紫云矿脉的突发事件,以五名伤员被紧急送回宗门、丙字矿道暂时封锁而告一段落。后续的勘察定论是“矿脉地质不稳,引发局部坍塌”,属于意外事故。但参与救援的弟子们私下议论,总觉得那洞内残留的刺骨寒意和异常的坍塌痕迹,透着些许古怪。
江辰小组的任务期限已到,乘坐飞舟返回宗门。一路无话,林风几次想与江辰讨论王胖子之事,见江辰始终一副沉思模样,便也按下不提。

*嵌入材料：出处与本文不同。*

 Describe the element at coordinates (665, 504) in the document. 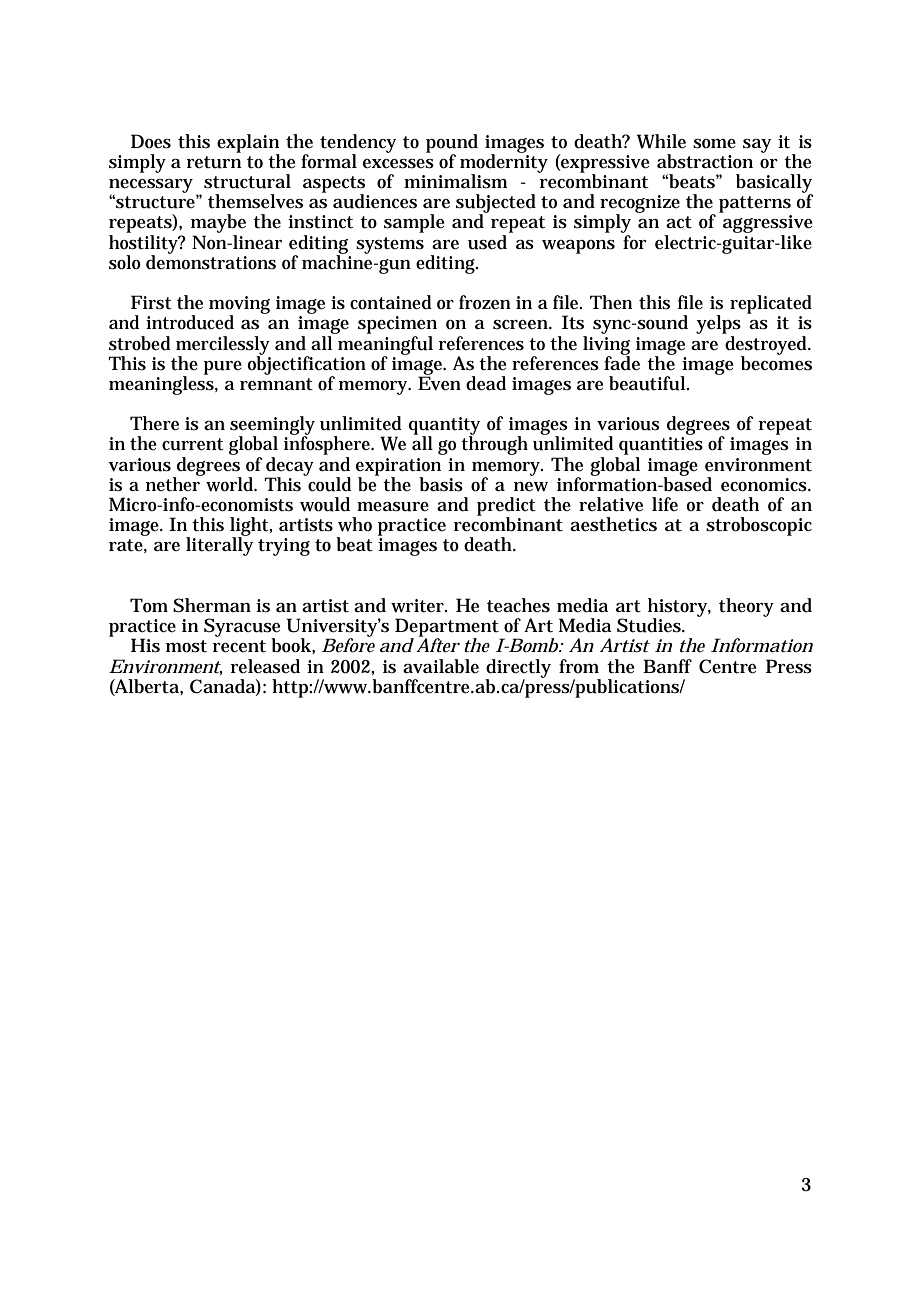

I see `life` at that location.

回到外门石屋,江辰第一时间检查了腰间的清心玉符。楚亦辰那边似乎并未对这次任务有特别关注,玉符传来的感应一切正常,看来一次普通的矿脉护卫任务,并未引起这位内门天才的过多注意。
是夜,月黑风高。
江辰正在屋内打坐,心神却留意着外界。约莫子时刚过,一道极其微弱、带着刻意遮掩气息的仙力波动,如同投入湖面的石子,轻轻触动了江辰布设在石屋外围的一道警戒禁制。
来了。
江辰睁开眼,悄无声息地来到门后。透过缝隙,只见一个臃肿的黑影鬼鬼祟祟地溜到门前,正是王胖子,王富贵。他伤势似乎好了大半,但脸色依旧有些苍白,眼神中充满了紧张和忐忑。
江辰拉开一道门缝,王胖子如同受惊的兔子般钻了进来,反手迅速将门关上,背靠着门板大口喘气。
“王师兄,深夜造访,所为何事?”江辰语气平淡,点亮一盏昏暗的油灯,昏黄的光线映照着王胖子惊魂未定的脸。
王胖子喘匀了气,脸上挤出一个比哭还难看的笑容,对着江辰深深一揖:“陈…陈师弟,不不不,陈师兄!多谢师兄那日矿洞救命之恩!王某没齿难忘!”
江辰摆摆手,示意他坐下:“同门相助,分内之事。王师兄伤势未愈,不必多礼。”
王胖子却不肯坐,搓着手,压低声音,急切地道:“陈师兄,明人面前不说暗话!那日在矿洞,我老王欠你一条命!我说话算话,关于那广场上的破石头,我知道的秘密,绝不藏私!”
江辰目光平静地看着他,不置可否:“哦?愿闻其详。”
王胖子咽了口唾沫,眼神中闪过一丝恐惧,声音压得更低:“那石头…根本不是什么‘星陨宗’的阵法基座!那是我为了卖消息胡诌的!它的来历…比那可怕得多!”